» Exercise details: Copy every entry below exactly as it appears, leaving out the images.

Stored items

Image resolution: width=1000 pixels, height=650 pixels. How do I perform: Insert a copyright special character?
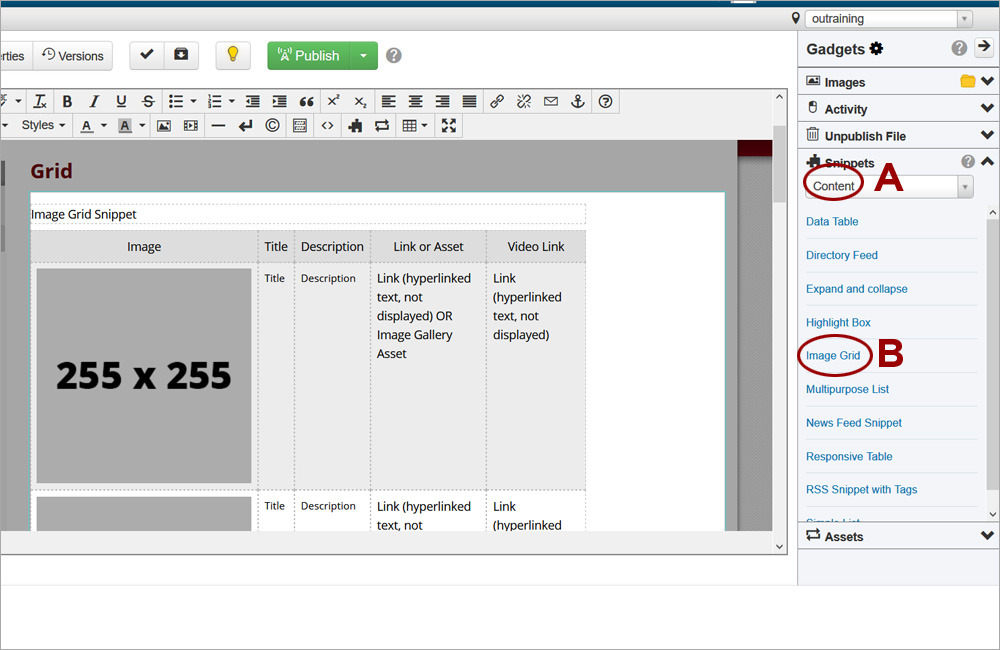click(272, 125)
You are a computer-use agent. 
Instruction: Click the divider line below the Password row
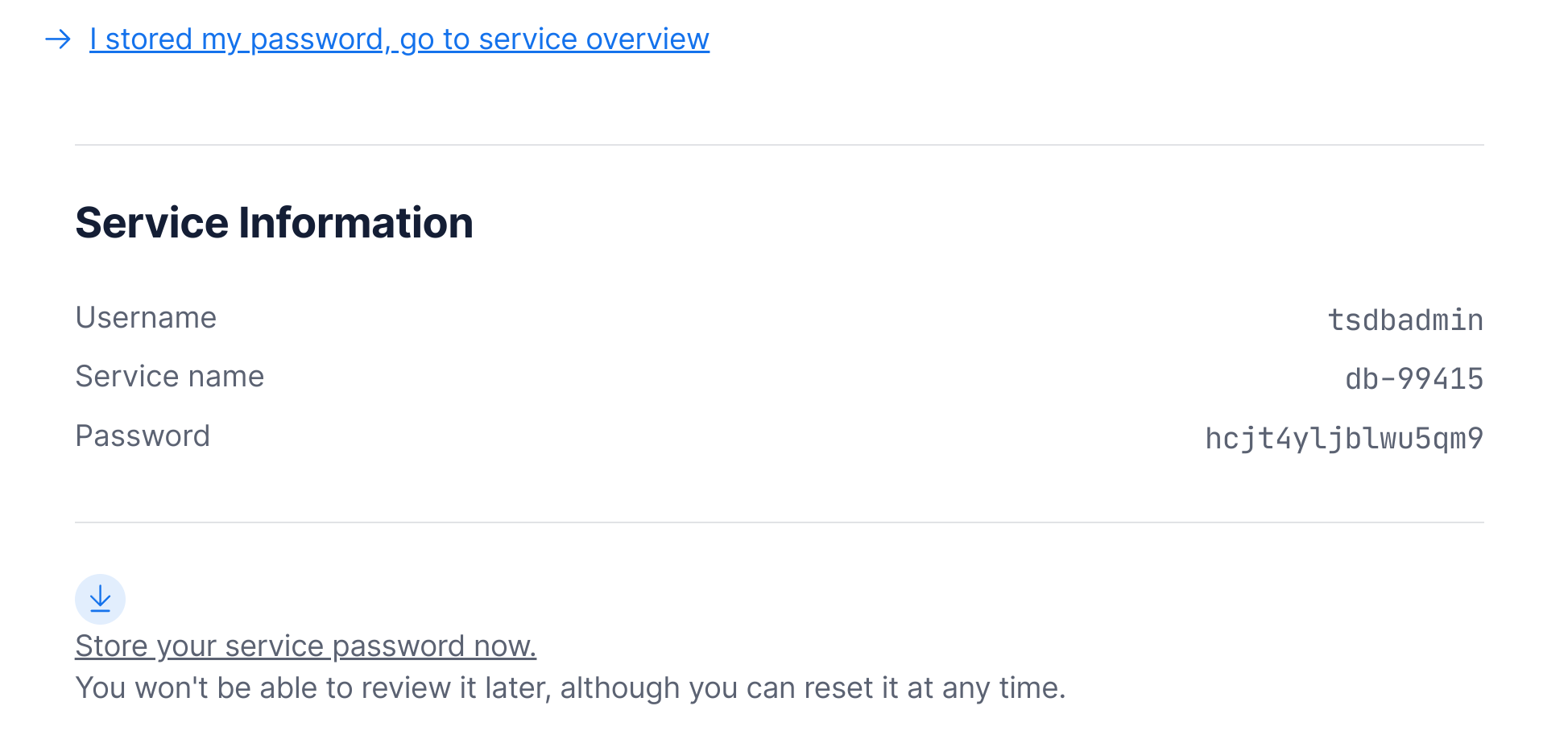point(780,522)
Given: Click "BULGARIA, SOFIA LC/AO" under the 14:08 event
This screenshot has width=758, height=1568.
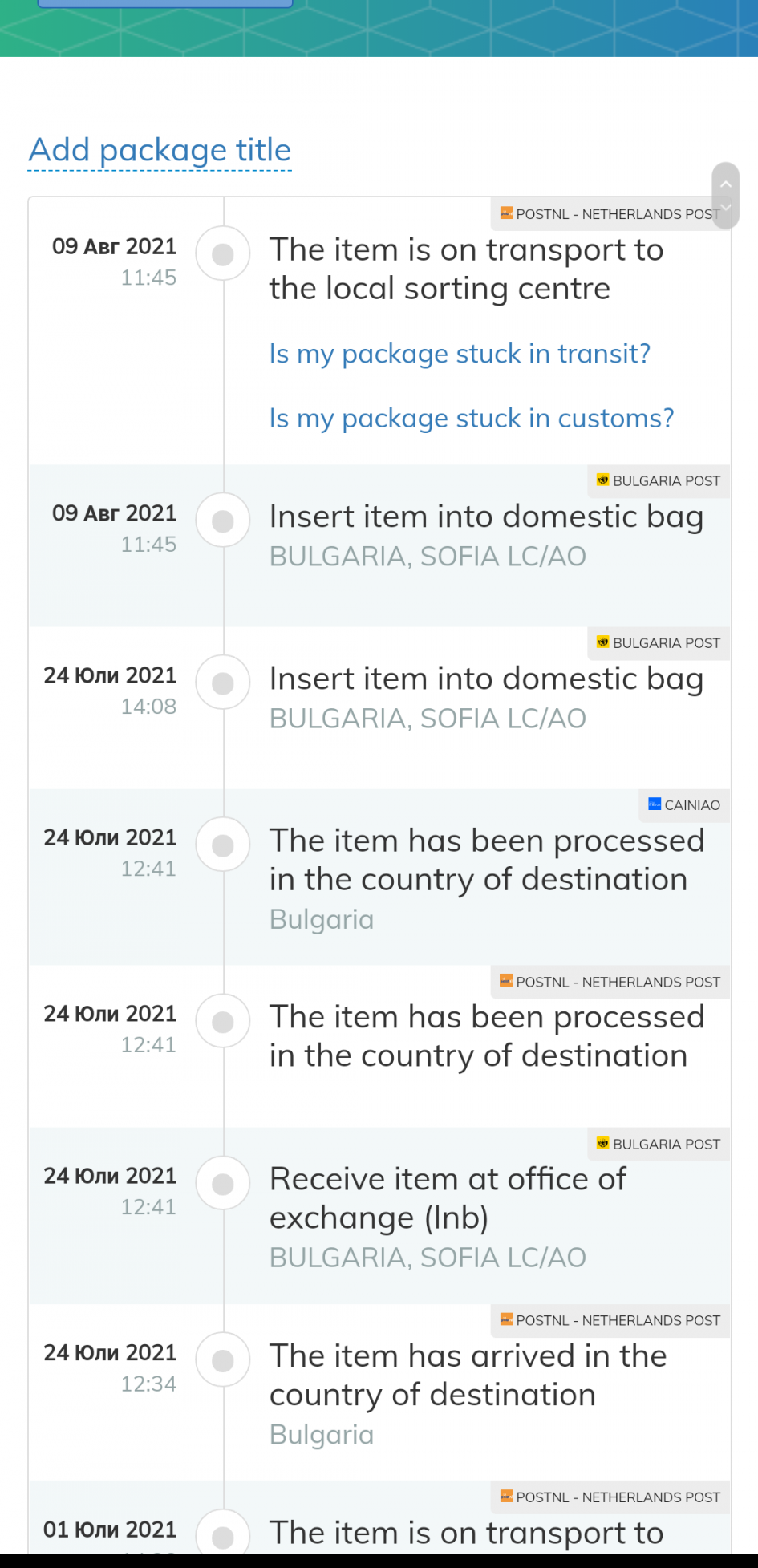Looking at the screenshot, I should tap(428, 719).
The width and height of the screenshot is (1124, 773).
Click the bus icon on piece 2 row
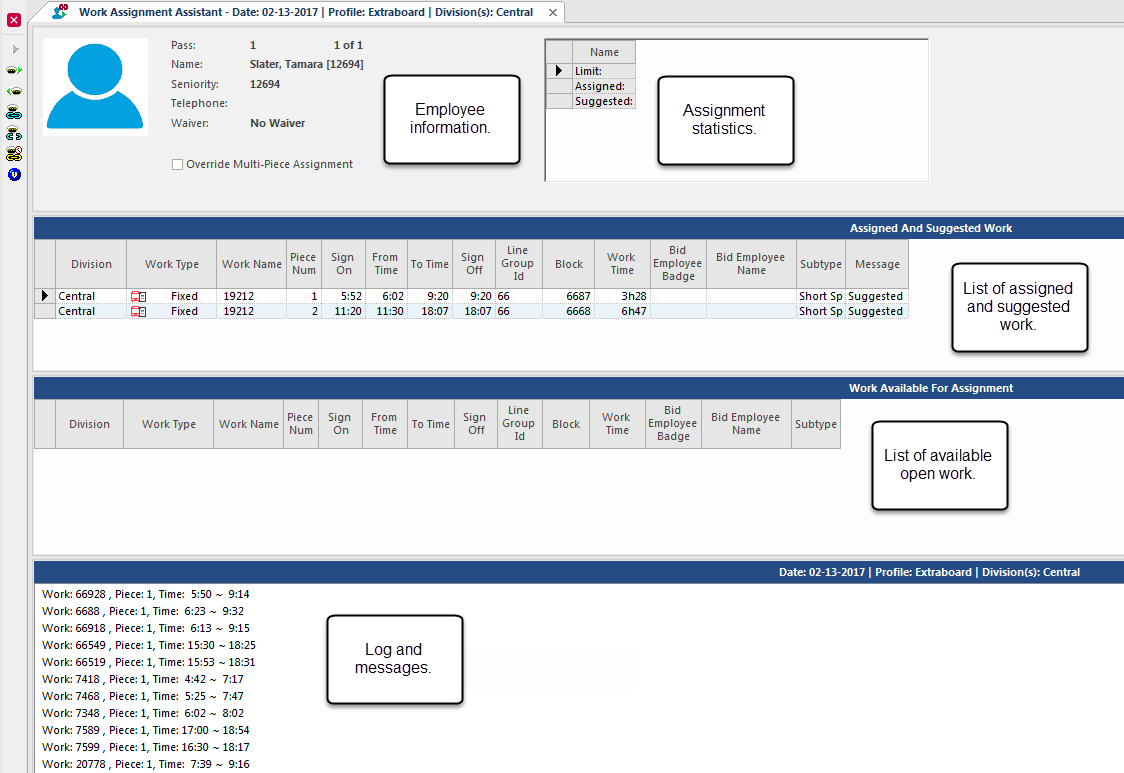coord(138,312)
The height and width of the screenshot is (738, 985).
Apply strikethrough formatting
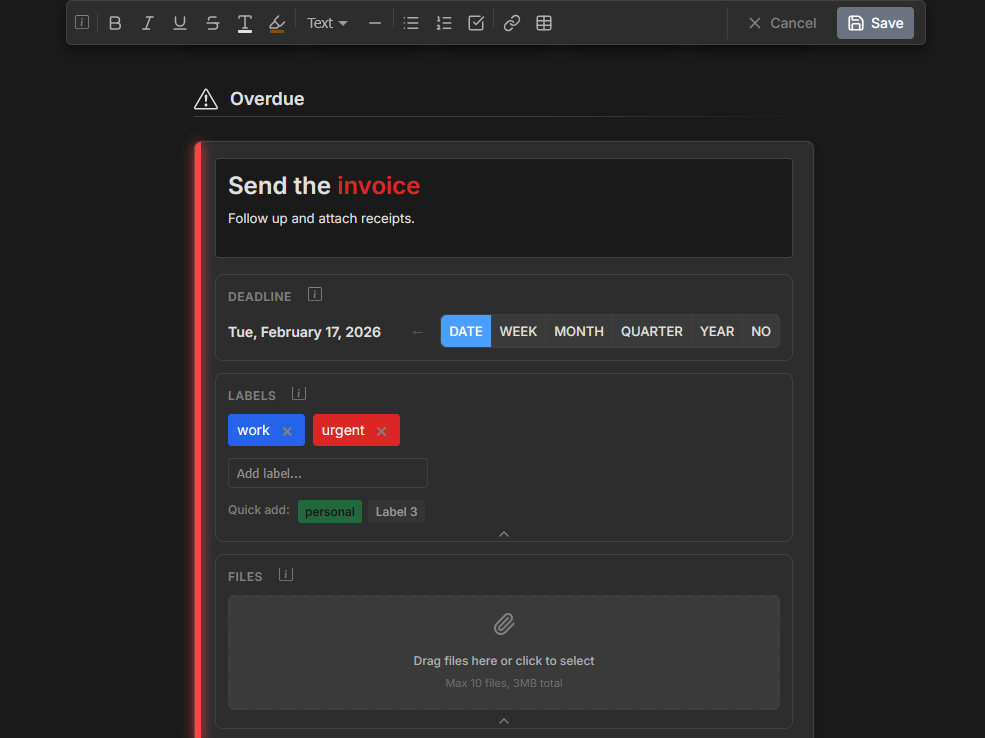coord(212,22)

» Expected output:
Image resolution: width=1000 pixels, height=650 pixels. How do I perform: Insert a copyright special character?
click(272, 125)
You are a computer-use agent. 
Instruction: Click the divider line below the Password row
point(780,522)
Given: Click "BULGARIA, SOFIA LC/AO" under the 14:08 event
This screenshot has width=758, height=1568.
Looking at the screenshot, I should tap(428, 719).
The width and height of the screenshot is (1124, 773).
Click the bus icon on piece 2 row
coord(138,312)
The height and width of the screenshot is (738, 985).
Apply strikethrough formatting
coord(212,22)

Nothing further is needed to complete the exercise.